* **Material shown**:
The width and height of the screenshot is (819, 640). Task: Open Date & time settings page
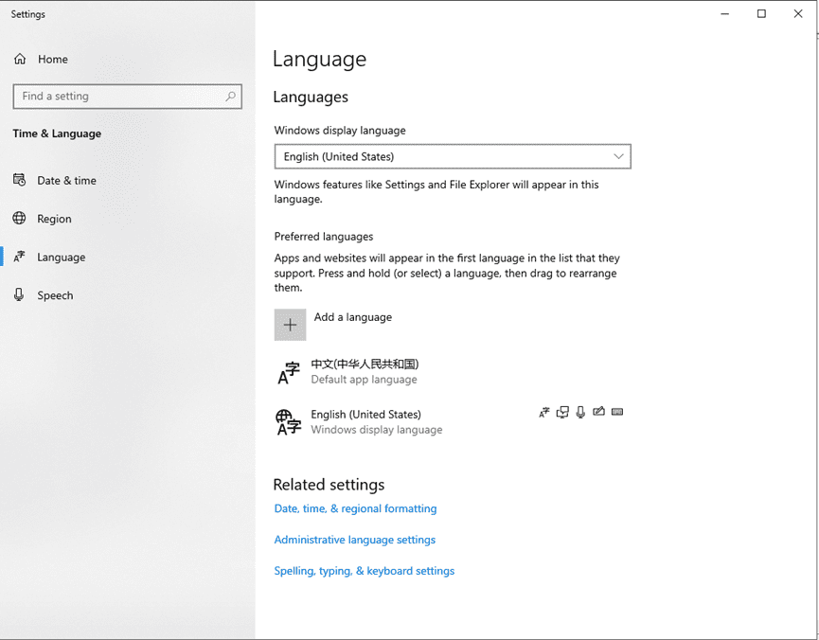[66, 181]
---
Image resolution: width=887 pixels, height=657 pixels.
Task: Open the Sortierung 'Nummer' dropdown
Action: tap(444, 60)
...
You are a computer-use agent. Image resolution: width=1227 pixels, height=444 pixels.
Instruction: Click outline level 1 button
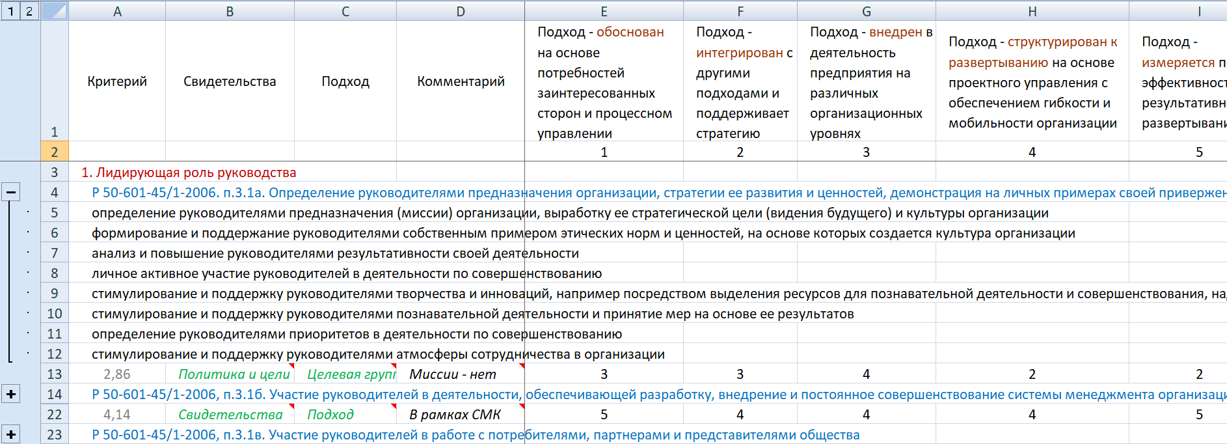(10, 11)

* **Stated task**:
Express the listing lines as a JSON list of strings, one string per line and blank lines left out, starting at the line containing "Image resolution: width=887" and ending at the line containing "Action: tap(444, 60)".

* **Result of the exercise**:
[
  "Image resolution: width=887 pixels, height=657 pixels.",
  "Task: Open the Sortierung 'Nummer' dropdown",
  "Action: tap(444, 60)"
]